**Directions**
All lines that hold the string "Image" should be copied. Find them in the listing below.

**The data**
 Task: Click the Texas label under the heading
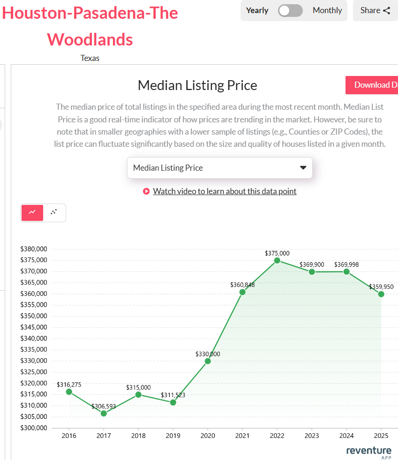coord(90,58)
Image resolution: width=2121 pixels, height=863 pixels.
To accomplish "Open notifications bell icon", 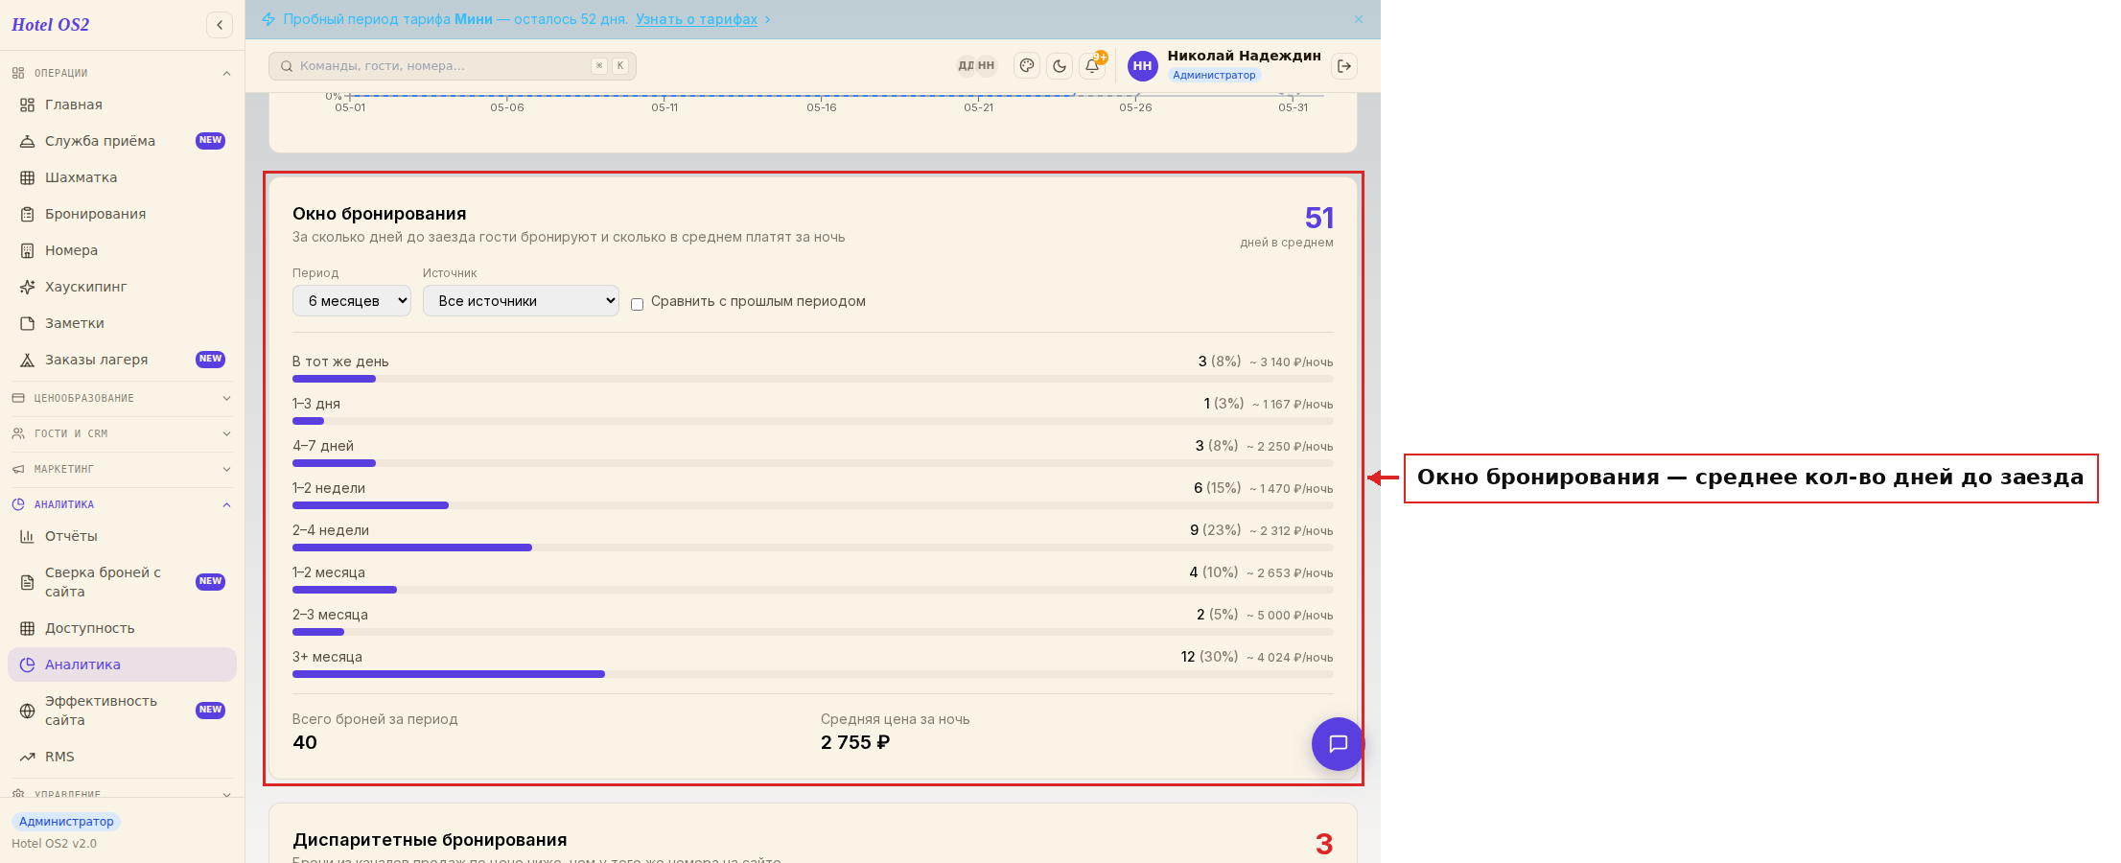I will (1092, 66).
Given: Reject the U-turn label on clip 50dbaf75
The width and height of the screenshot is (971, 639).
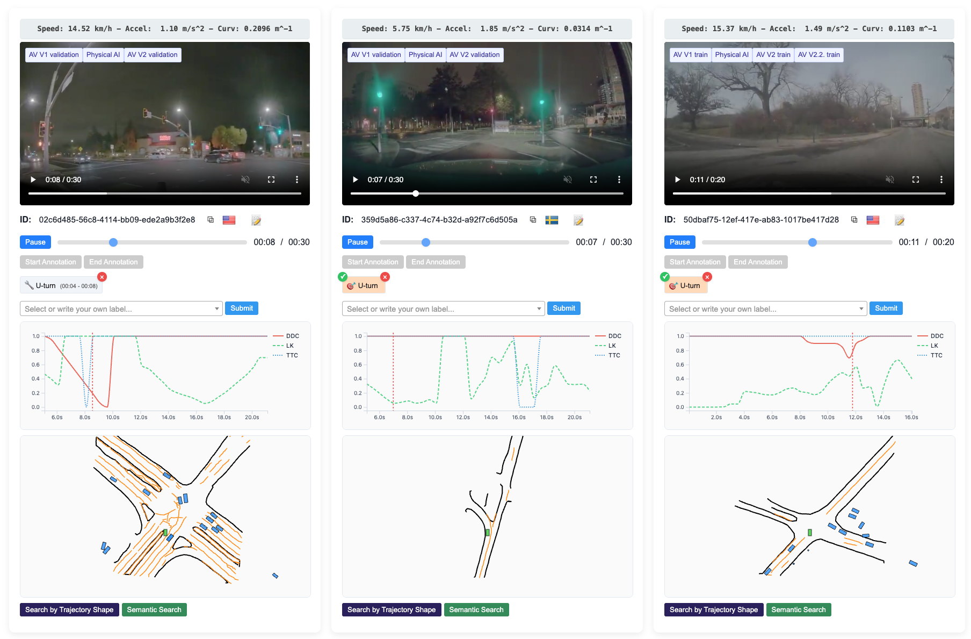Looking at the screenshot, I should (x=707, y=277).
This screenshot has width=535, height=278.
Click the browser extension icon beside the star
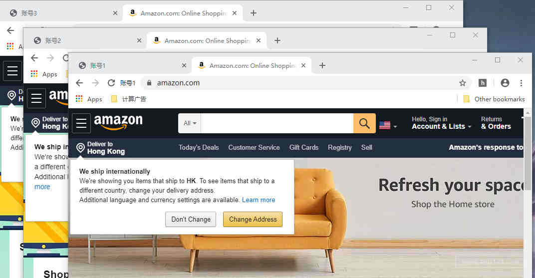click(x=483, y=83)
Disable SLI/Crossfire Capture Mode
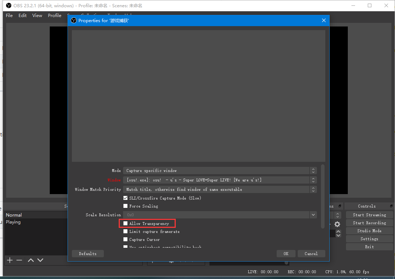Screen dimensions: 395x279 (125, 198)
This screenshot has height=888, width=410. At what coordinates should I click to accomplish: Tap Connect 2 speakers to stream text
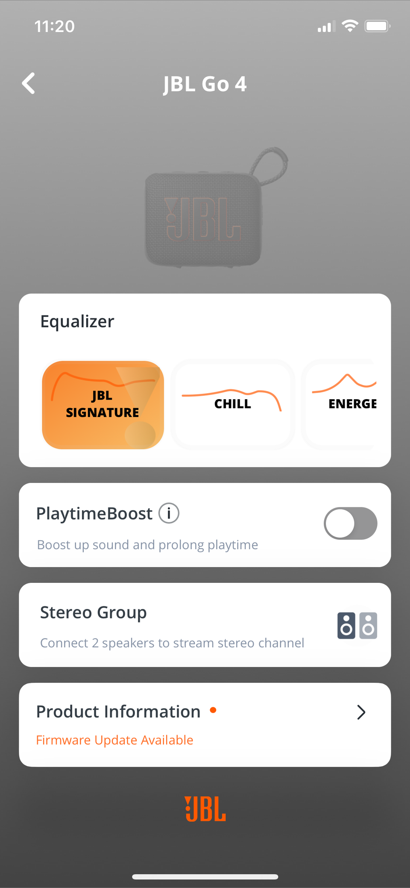[172, 643]
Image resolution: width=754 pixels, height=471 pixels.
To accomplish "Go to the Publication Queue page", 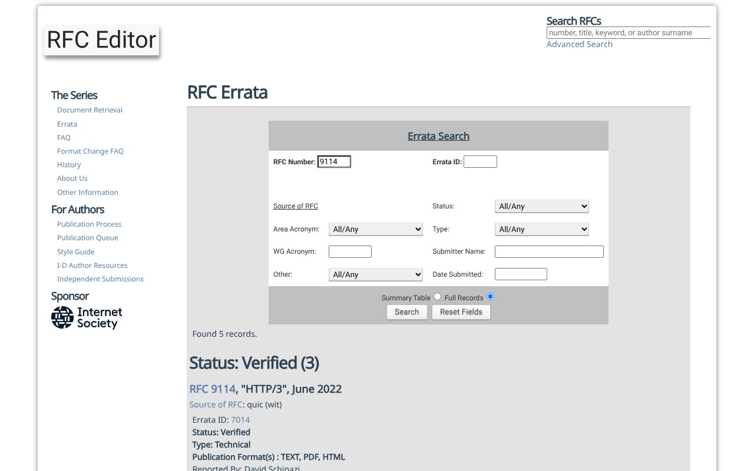I will coord(87,238).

**Answer to this task**
Image resolution: width=2121 pixels, height=863 pixels.
Image resolution: width=754 pixels, height=471 pixels.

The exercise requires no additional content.